Governors are some of the most powerful figures in Africa's biggest oil exporter, some controlling budgets bigger than many African countries, and their influence carries a great deal of weight in selecting presidential candidates.
The seven governors and a former presidential candidate formed the splinter group opposed to Jonathan in August. All were present for the meeting at which the decision to merge was made, said Lai Mohammed, spokesman for the APC.
"After exhaustive deliberations, the two parties agreed to merge in order to rescue our fledgling democracy and the nation," said a joint statement, read out by Kawu Baraje, chairman of the splinter group, who is not himself a governor.
The defection of seven from his own party was seen as the most explicit internal threat to Jonathan's assumed plan to run in elections in early 2015 - although analysts questioned the influence of the governors, given some were due to leave office or represented states that Jonathan was unlikely to win anyhow.
The People's Democratic Party has been in power since shortly after the end of military rule in 1998, but it has increasingly been driven by internal squabbles.
Many northerners say Jonathan running again would violate an unwritten PDP rule that power should rotate between the largely Muslim north and mostly Christian south each two terms.
The president has also made powerful enemies elsewhere, including the governor of Rivers state Rotimi Amaechi, who is from Jonathan's own oil producing Niger Delta region but defected nonetheless.
"They have come to join the APC. The governors have all agreed. We believe they are all on board," Mohammed said.

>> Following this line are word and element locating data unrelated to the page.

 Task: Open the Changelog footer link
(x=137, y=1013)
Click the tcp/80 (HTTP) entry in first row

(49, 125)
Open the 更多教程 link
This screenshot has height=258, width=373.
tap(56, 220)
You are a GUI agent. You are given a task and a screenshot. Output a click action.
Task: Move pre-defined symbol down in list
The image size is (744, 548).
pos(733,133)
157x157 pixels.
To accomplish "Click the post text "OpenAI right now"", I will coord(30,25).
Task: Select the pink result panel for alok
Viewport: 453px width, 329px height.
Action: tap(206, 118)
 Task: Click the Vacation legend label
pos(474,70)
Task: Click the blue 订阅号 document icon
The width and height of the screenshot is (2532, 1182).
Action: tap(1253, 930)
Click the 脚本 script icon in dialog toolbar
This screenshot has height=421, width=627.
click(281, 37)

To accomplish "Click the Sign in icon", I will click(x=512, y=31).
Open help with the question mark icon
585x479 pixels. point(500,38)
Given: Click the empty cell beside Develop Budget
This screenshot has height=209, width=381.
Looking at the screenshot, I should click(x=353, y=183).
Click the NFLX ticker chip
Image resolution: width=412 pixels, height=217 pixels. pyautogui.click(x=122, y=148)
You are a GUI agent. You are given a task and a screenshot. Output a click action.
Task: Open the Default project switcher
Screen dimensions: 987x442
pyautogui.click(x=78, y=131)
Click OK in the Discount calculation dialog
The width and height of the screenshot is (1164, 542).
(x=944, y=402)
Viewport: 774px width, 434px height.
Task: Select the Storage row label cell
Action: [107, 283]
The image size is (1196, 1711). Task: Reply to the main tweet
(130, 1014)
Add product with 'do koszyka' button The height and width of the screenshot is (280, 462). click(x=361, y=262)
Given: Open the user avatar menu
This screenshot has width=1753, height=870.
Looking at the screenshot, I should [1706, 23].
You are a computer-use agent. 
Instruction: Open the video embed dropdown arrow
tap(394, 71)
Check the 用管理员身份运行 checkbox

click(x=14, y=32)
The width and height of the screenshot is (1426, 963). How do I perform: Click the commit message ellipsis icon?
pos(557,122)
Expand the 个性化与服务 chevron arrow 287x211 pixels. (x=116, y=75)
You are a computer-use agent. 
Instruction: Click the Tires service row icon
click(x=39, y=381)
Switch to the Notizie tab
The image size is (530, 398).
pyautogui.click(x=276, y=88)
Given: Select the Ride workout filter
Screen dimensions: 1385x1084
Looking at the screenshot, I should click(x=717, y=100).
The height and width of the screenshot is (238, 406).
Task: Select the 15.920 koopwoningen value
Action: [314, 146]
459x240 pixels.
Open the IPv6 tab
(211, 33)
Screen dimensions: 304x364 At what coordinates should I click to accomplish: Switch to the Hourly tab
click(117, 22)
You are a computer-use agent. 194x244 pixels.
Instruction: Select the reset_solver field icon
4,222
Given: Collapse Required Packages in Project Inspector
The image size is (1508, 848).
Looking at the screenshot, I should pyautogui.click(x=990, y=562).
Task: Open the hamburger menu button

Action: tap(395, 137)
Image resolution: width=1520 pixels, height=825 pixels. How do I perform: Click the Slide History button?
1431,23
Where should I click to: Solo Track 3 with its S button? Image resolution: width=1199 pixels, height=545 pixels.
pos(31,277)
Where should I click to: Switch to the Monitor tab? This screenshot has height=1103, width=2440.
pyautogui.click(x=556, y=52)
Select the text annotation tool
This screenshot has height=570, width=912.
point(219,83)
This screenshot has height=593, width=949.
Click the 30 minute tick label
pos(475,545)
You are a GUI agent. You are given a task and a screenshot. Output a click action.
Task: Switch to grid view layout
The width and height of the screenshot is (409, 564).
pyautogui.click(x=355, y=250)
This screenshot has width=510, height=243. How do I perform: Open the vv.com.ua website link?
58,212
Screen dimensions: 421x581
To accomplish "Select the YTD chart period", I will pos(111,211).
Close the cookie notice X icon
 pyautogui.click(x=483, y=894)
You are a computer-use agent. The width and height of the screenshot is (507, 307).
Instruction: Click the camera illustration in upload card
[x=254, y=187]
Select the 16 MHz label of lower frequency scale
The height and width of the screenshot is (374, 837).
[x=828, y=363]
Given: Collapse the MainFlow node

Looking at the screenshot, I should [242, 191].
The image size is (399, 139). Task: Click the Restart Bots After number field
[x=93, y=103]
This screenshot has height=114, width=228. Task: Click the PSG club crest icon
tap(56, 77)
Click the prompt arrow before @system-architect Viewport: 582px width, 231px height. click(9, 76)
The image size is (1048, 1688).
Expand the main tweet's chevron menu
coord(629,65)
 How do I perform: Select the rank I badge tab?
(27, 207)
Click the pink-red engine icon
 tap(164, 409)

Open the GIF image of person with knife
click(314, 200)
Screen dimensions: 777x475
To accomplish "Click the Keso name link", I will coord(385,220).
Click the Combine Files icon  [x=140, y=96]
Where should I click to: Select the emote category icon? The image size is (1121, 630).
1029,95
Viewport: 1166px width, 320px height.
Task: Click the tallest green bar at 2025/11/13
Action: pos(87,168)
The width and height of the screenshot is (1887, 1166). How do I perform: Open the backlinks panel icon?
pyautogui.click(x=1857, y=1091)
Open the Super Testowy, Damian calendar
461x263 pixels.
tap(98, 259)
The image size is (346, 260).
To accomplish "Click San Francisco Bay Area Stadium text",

But official sources close to one state governor said that it was not yet a done deal, which leaves open the possibility that one or two of the governors may go back to the PDP.
Amaechi told Reuters by SMS text message that the splinter group had joined the APC and Baba Dantye, a spokesman for Kano state governor Rabi'u Musa Kwankwaso, also confirmed the move.
"It is a blow to the PDP in terms of prestige, but most of the departing governors were from states where the president polled badly in 2011 and would not have been expected to win," said Antony Goldman, head of Africa-focused PM Consulting.
With most of the defecting governors due to leave office in 2015 it is unclear how much they can benefit the APC, Goldman said.
The more hotly contested the race, the more likely it is to turn violent, as it has in the past, analysts say.
It is also likely to hurt state coffers, as the demands of patronage needed to fight the poll grow.